Open Registry by using a command, Press Ctrl + R from the keyboard to open Run window and type Regedit like the below screenshot.

Registry Editor windows will appear like the below screenshot, where in the left panel we can find all HKEY details.

Now we have to check TLS 1.2 Key from the below highlighted place and if the Key is not there then create the below keys and matching DWORDs at the highlighted place.

To Create Keys and matching DWORDs use below values.

[HKEY_LOCAL_MACHINE\SYSTEM\CurrentControlSet\Control\SecurityProviders\SCHANNEL\Protocols\TLS 1.2\Client]

"DisabledByDefault"=dword:00000000

"Enabled"=dword:00000001

[HKEY_LOCAL_MACHINE\SYSTEM\CurrentControlSet\Control\SecurityProviders\SCHANNEL\Protocols\TLS 1.2\Server]

"DisabledByDefault"=dword:00000000

"Enabled"=dword:00000001

Once all DWORD values are configured then it will look like the above screenshot.

Step 3

Now, set the .NET Framework 4.0 to use the latest version of the SecurityProtocol, by creating the DWORDs mentioned below, for both 32- and 64-bit hosts. Go to the below-highlighted place to check if the latest version of SecurityProtocol is in use, if not then follow the below steps.

[HKEY_LOCAL_MACHINE\SOFTWARE\Microsoft\.NETFramework\v4.0.30319]

"SchUseStrongCrypto"=dword:00000001

Once it configured, the value will look like the above screenshot.

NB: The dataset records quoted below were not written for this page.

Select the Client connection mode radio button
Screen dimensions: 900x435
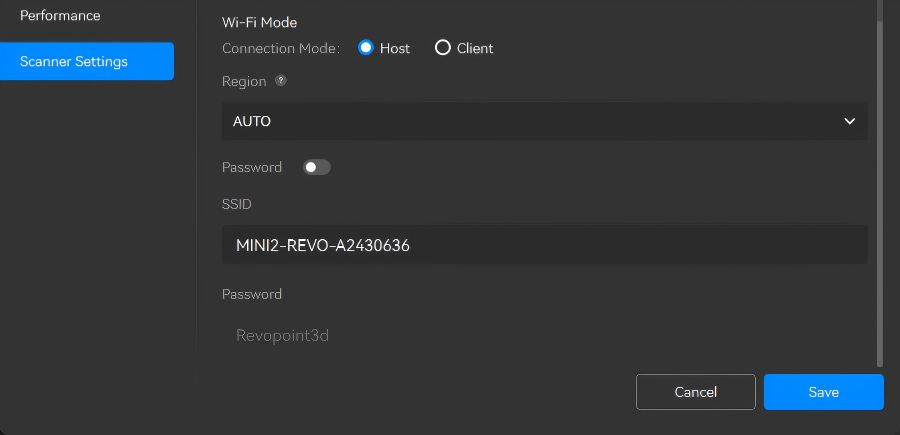click(443, 48)
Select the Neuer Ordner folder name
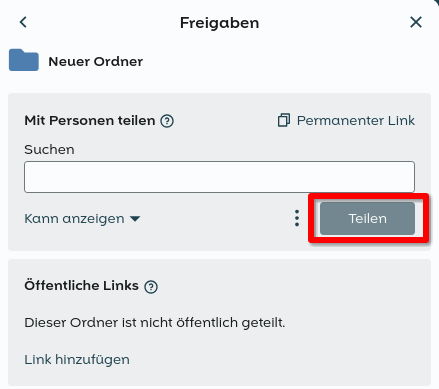Viewport: 439px width, 389px height. coord(96,62)
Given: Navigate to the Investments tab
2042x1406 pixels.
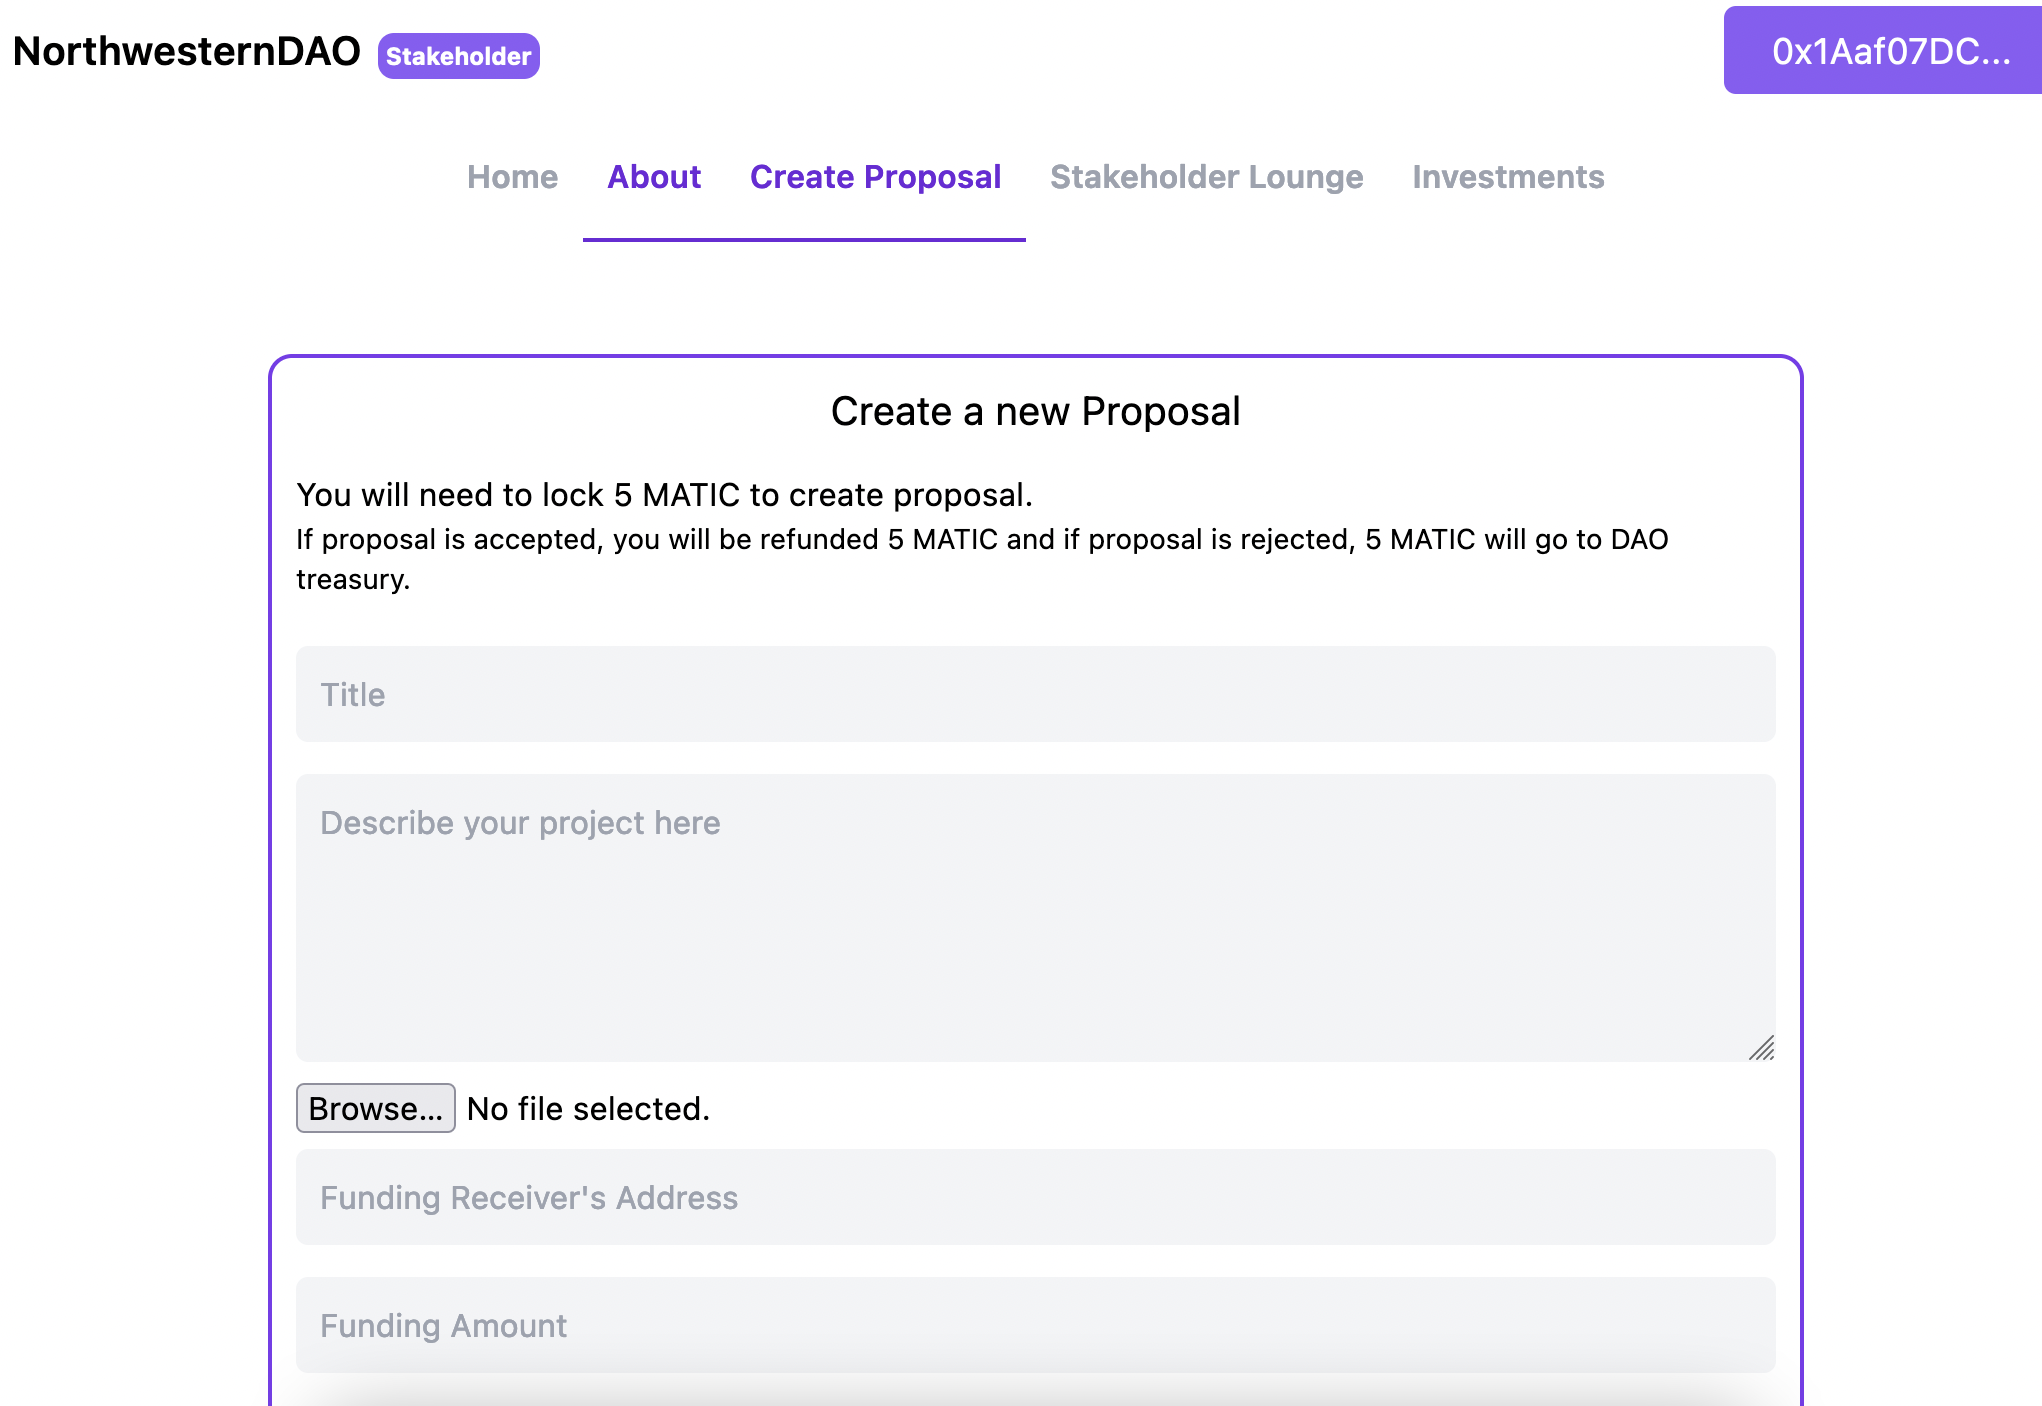Looking at the screenshot, I should tap(1508, 177).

We have to do the same thing for 64-bit windows version where we first check if the latest version of SecurityProtocol is in use, if not then follow the below steps.

[HKEY_LOCAL_MACHINE\SOFTWARE\Wow6432Node\Microsoft\.NETFramework\v4.0.30319]

"SchUseStrongCrypto"=dword:00000001

Once it is configured, the value will look like the above screenshot.

Reboot the BizTalk server in order for the changes to come into effect.

Step 4

All set to go now. For testing the connection we can use Wireshark to check the version of the protocol. Once changes are reflected on the BizTalk server then the value of the protocol will be TLSv1.2

TLS 1.2 in BizTalk 2013 / R2

BizTalk server 2013/R2 supports .NET Framework v4.5.x and this version of Framework support TLS v1.2 also. So here we need to configure registry only. Please follow these steps and it should ready to go. We can ignore Step 1 for BizTalk 2013 / R2 and the rest of the steps will be applicable here. Test again with the same application.

Summary

In this article, we reviewed how to configure and setup TLS version 1.2 on BizTalk server 2010, 2013 or R2. Hope you've found this post handy. Feel free to add your comments or ask any questions below. If there's anything specifically that you want to be covered with respect to BizTalk please let us know.